Une décision très contestable selon maître Béatrice Cohen, avocate du plaignant : "On avait apporté au juge tous les éléments, tous les indices qui montraient qu’il y avait des doutes sur l’authenticité […]. Pourtant le juge a fait fit de tout ça, regrette la spécialiste en droit du marché de l'art, alors qu’il n’est ni expert en Courbet, ni en peinture."
Pour le juge en référé, l’inscription de l’œuvre au catalogue raisonné – ouvrage qui recense les œuvres du célèbre peintre – est un argument de poids qui appuie sa décision de justice.
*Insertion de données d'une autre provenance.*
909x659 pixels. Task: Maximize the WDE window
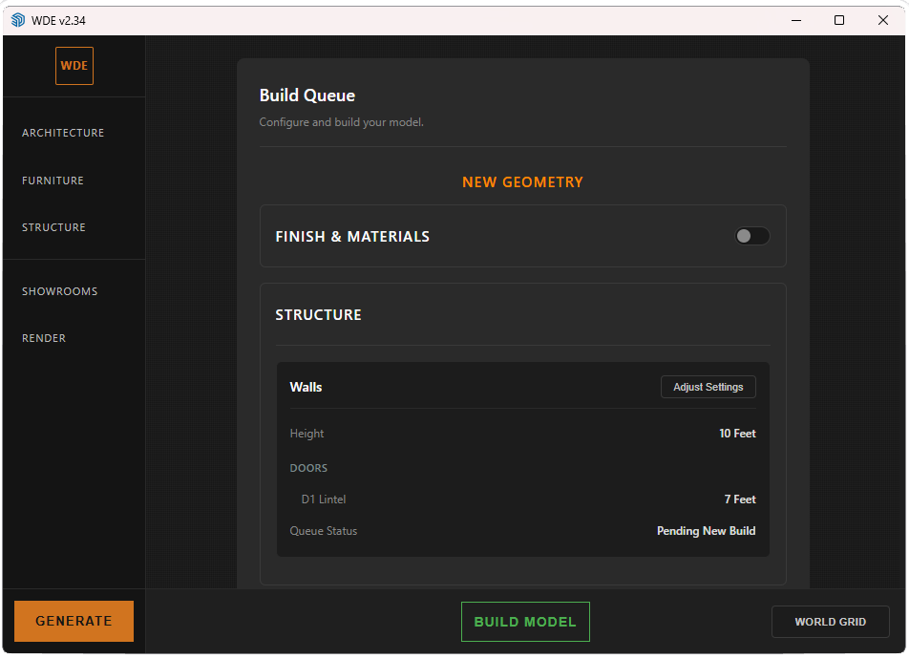pyautogui.click(x=839, y=20)
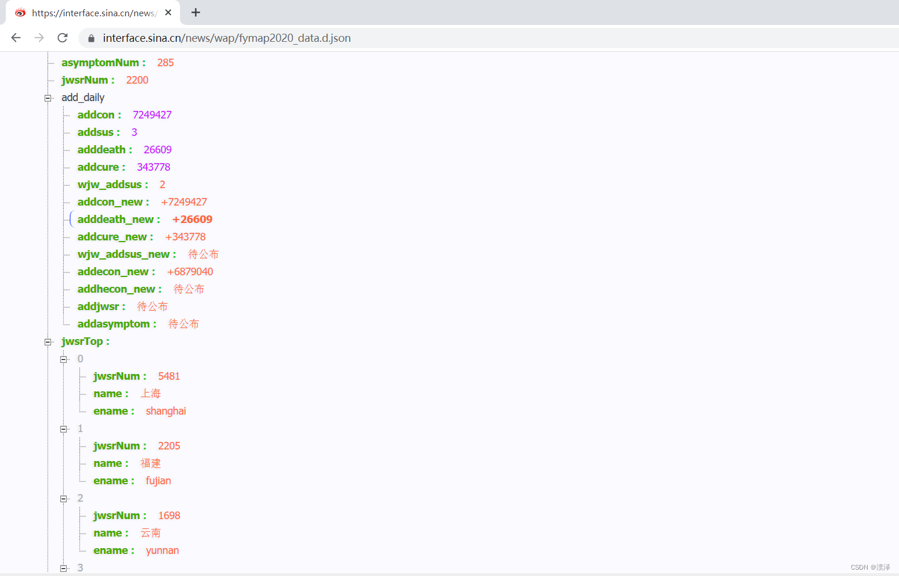This screenshot has height=576, width=899.
Task: Click the address bar URL text
Action: click(226, 38)
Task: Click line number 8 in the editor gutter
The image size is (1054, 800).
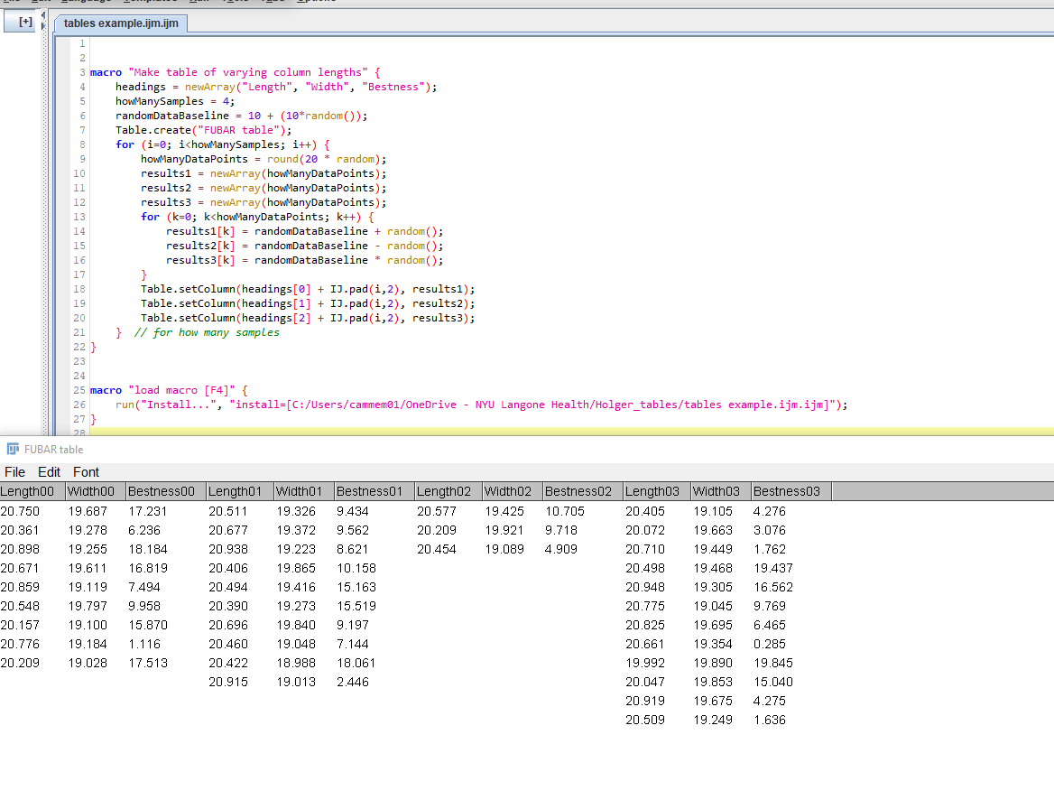Action: 82,144
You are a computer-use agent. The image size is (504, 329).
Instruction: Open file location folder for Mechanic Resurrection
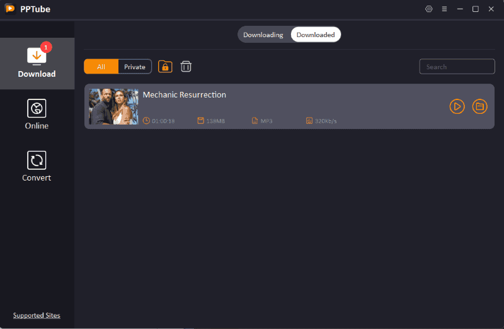[x=479, y=106]
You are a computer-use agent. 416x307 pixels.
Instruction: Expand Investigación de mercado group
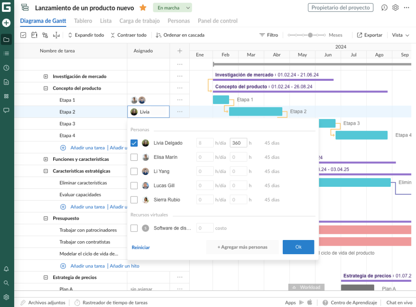(x=46, y=76)
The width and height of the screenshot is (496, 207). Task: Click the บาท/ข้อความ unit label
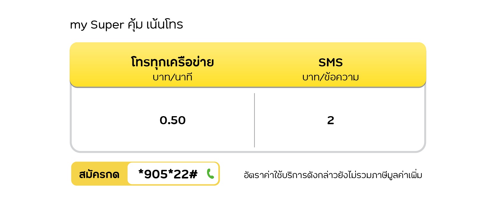(x=331, y=77)
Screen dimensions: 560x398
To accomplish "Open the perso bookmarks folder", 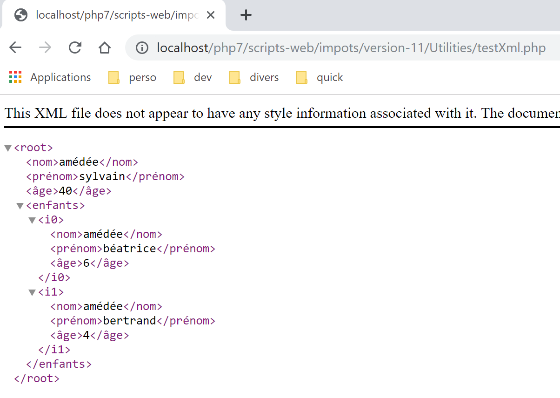I will (133, 77).
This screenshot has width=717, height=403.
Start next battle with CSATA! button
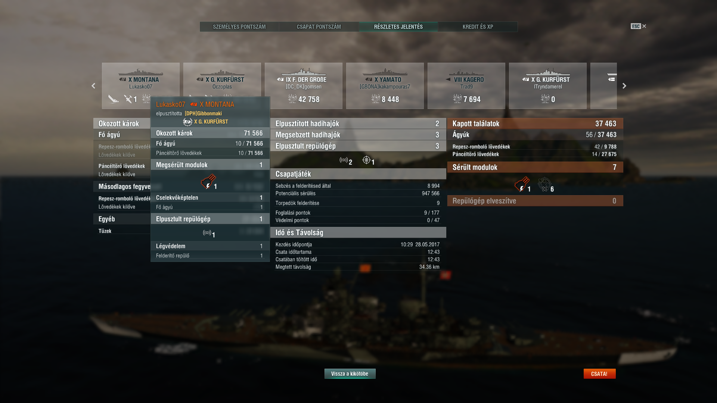coord(599,374)
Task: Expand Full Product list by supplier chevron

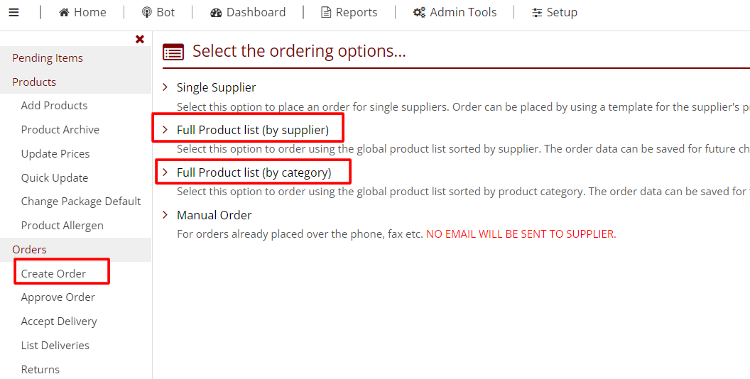Action: pos(165,130)
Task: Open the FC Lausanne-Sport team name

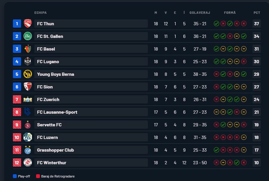Action: [57, 112]
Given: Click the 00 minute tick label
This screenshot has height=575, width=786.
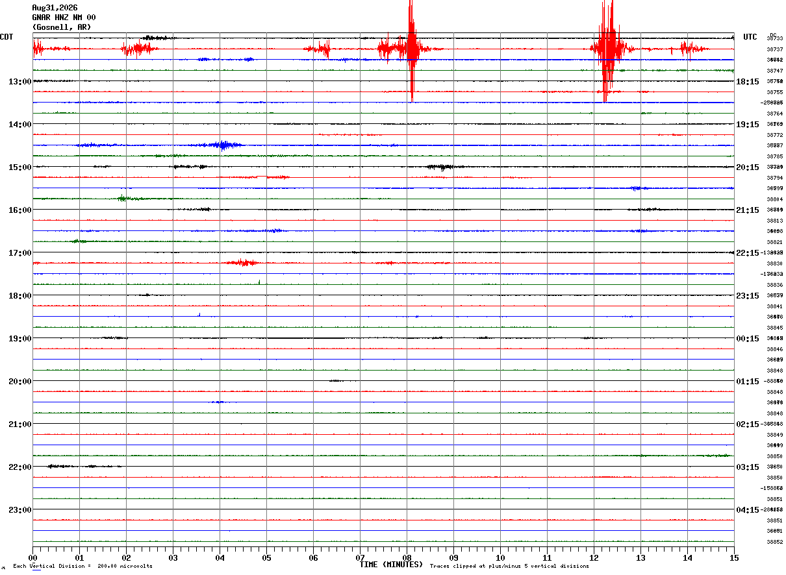Looking at the screenshot, I should tap(32, 557).
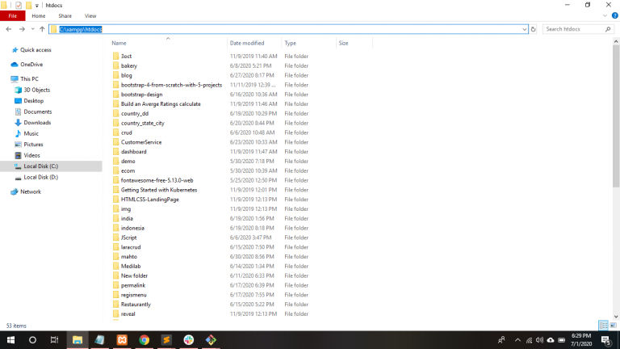Refresh the htdocs folder view
The image size is (620, 349).
click(x=534, y=29)
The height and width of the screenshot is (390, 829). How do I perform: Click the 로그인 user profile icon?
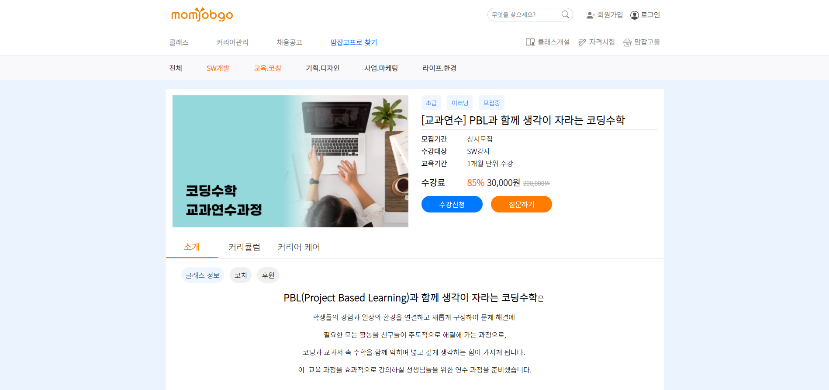pos(634,15)
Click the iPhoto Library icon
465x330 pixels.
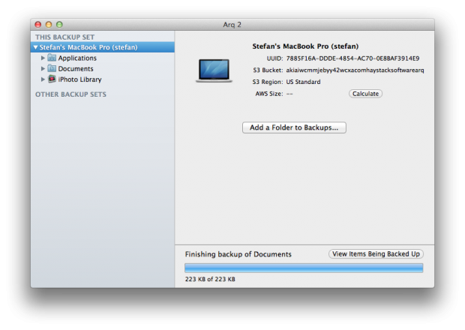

Une erreur selon Me Béatrice Cohen : "L’inclusion d’une œuvre dans un catalogue raisonné est un simple avis de son auteur, ce n’est pas du tout une expertise émanant d’un expert sur le peintre", détaille-t-elle.
Authenticité et état de conservation remis en cause
Au-delà d’être faux selon son nouveau propriétaire, le tableau en question, acheté 50 000 euros, ne serait d’après lui pas dans l’état de conservation annoncé par le commissaire-priseur au moment de l’adjudication. L’acquéreur s’appuyant sur un diagnostic posé par le centre de conservation américain Balboa Art Center.
Un avis extérieur inapproprié selon le tribunal de Besançon : "Il n’est pas sérieux de soumettre au juge des référés, pour étayer une demande d’expertise, un document émanant d’un organisme dont on ne sait rien de ses compétences et dont l’impartialité objective fait défaut." En effet, l’acheteur serait un donateur important du centre au sein duquel sa femme serait administratrice.
Un débat secondaire qui n’a pas lieu d’être selon les demandeurs : "[Le centre] a juste émis un avis sur l’état du tableau et a fait apparaître qu’effectivement, le tableau n’était pas en bon état [...] et que la signature n’avait pas vieilli avec le vernis, c’est pour ça qu’on demandait une expertise d’un spécialiste de Courbet", détaille Me Béatrice Cohen.
"C’est une toile qui a été vendue aux enchères en 2018 et qui est arrivée aux Etats-Unis en 2020, rappelle l’avocat de la partie adverse. Est-ce qu’elle s’est dégradée dans l’intervalle après s’être baladée en Suisse ou ailleurs, tout ça on ne sait pas", s’interroge Maître Denis Leroux.
Affaire à suivre
Dans le cas d’une demande d’annulation de vente au Fonds de commerce, les magistrats réclament souvent l’analyse d’un expert. "La demande de mon client était légitime, dans le droit, conforme à ceux que demandent aujourd’hui les juges, assure Me Béatrice Cohen. On n’avait pas de position arrêtée, on voulait simplement lever les doutes via cette expertise".
L’acquéreur américain a dorénavant quinze jours pour faire appel de cette décision.